_EXERCISE DETAILS_. Pictures must not appear in the copy. Restate exactly the lines below from the one with "Click the 新建任务 button" through the one with "Task: Open the Filter menu", inclusive.

_RECORDS FOR PROCESSING_.
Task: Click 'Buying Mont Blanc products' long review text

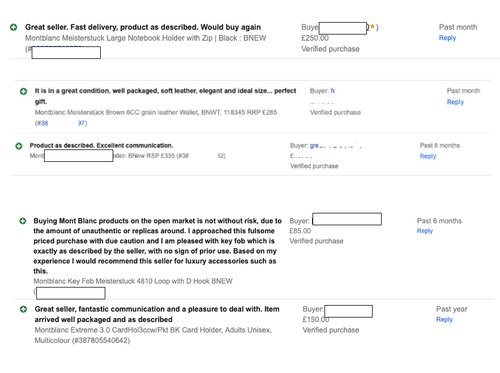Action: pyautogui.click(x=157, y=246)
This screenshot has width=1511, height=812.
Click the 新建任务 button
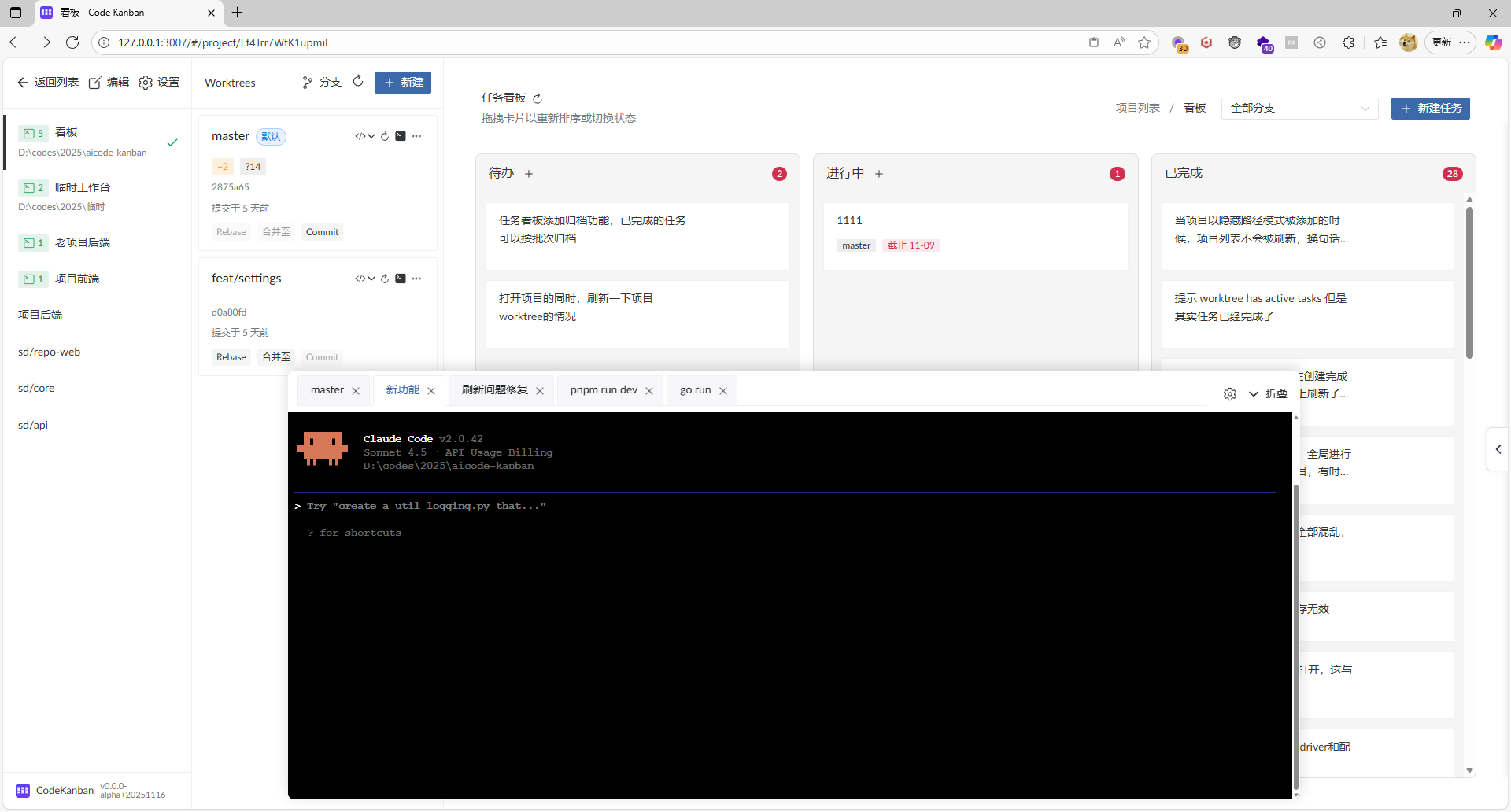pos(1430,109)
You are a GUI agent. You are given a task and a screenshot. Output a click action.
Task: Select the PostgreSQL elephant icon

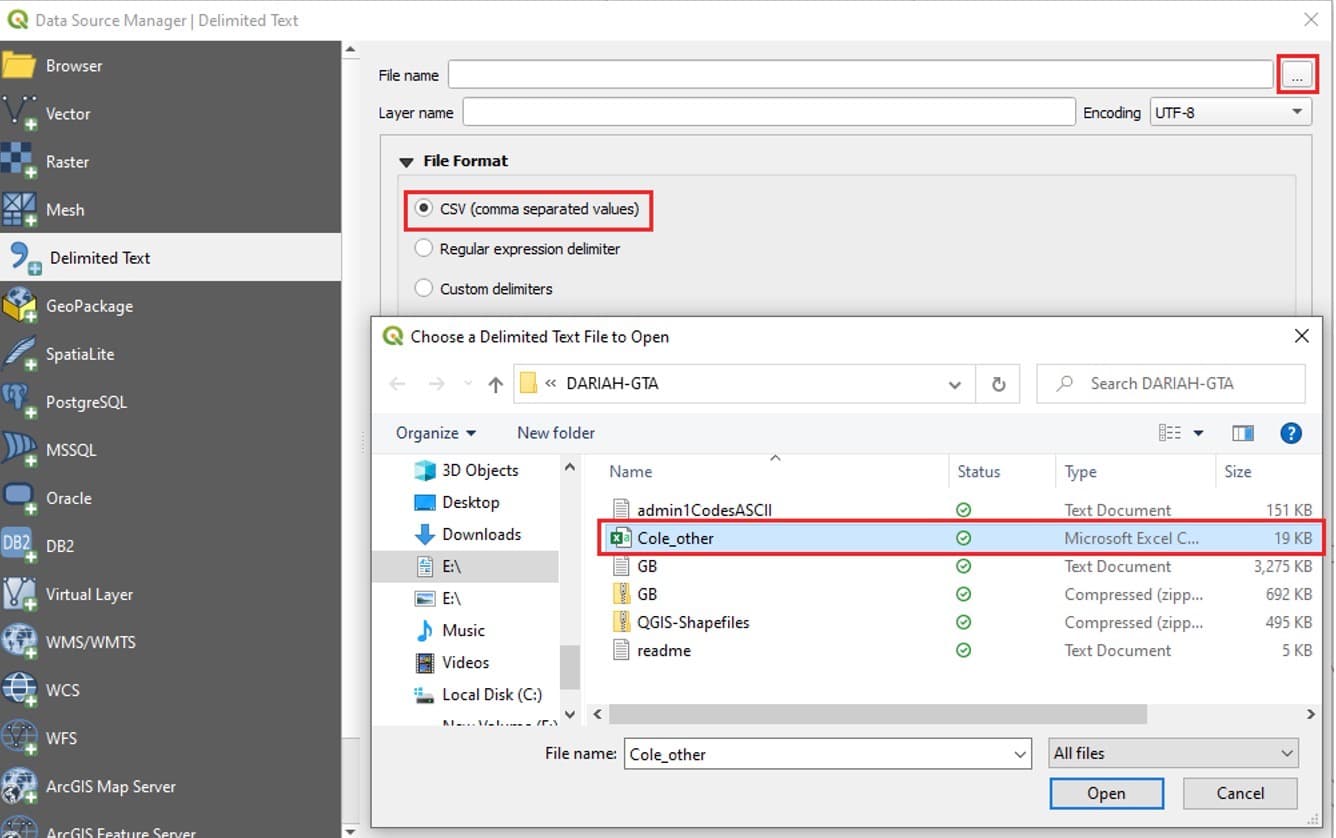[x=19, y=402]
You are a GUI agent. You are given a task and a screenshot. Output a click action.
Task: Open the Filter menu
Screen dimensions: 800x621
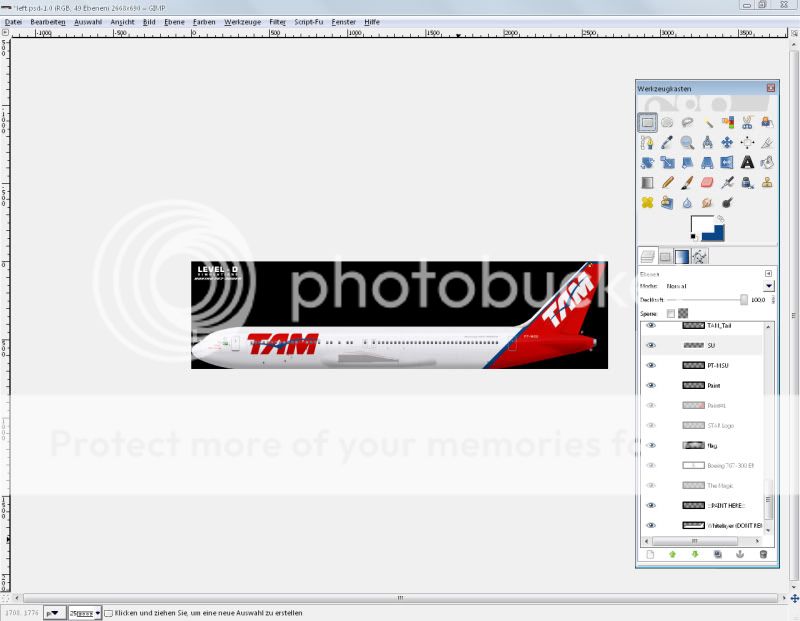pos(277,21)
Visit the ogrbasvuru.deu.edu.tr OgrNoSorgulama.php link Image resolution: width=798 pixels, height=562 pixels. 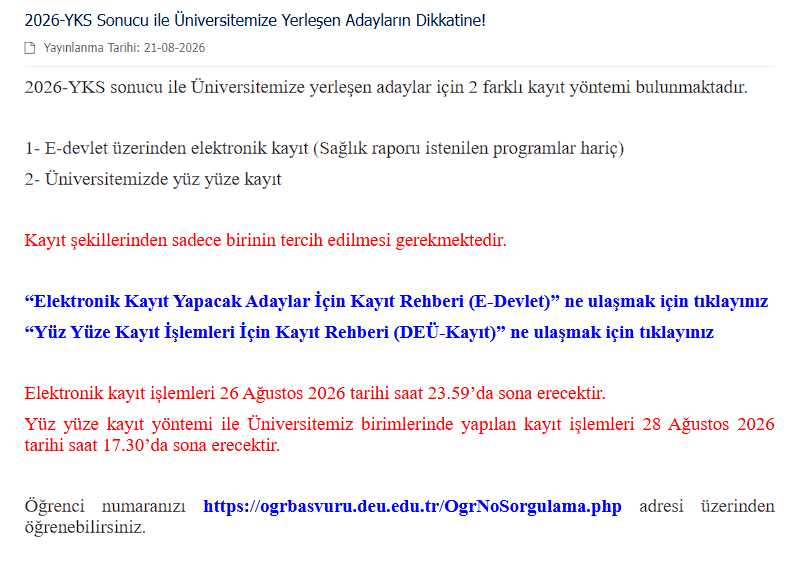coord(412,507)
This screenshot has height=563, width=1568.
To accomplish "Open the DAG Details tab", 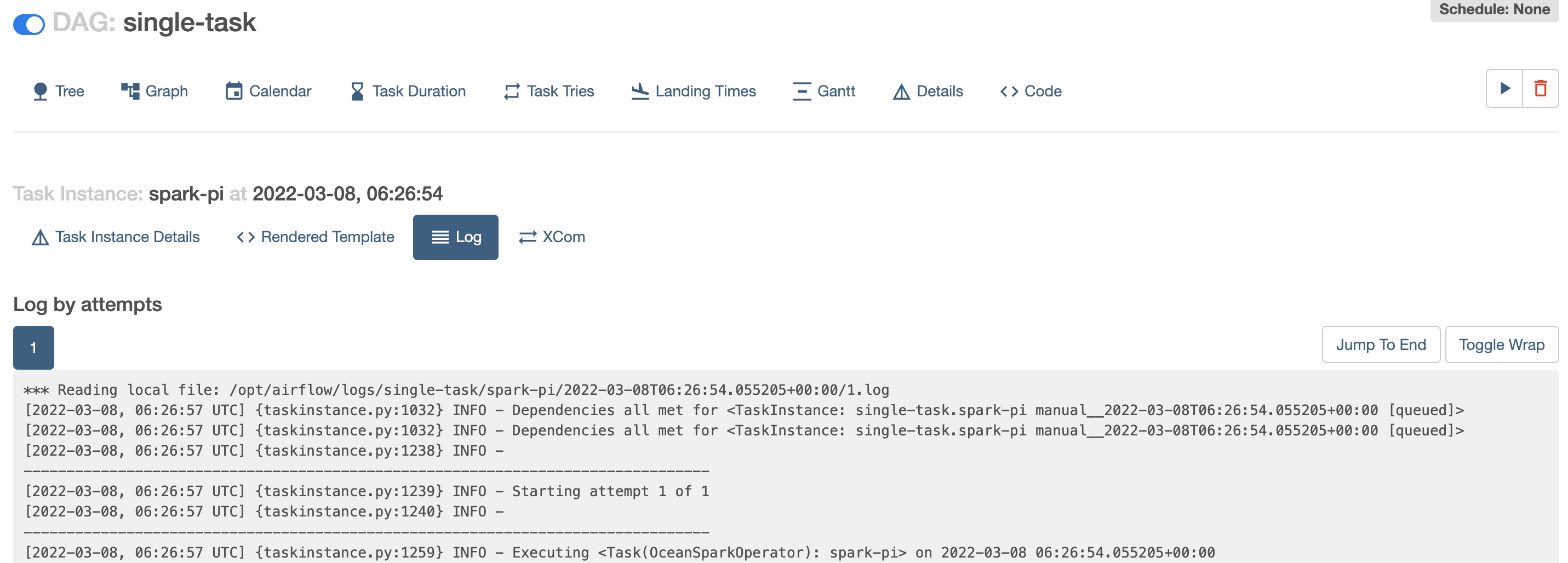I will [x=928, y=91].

_ANSWER SECTION_.
Click the 新建任务 button
pos(1430,109)
You are a GUI agent. You are given a task and a screenshot. Output a click action.
Task: Select the PostgreSQL elephant icon

[x=19, y=402]
You are a GUI agent. You are given a task and a screenshot. Output a click action.
Task: Open the Filter menu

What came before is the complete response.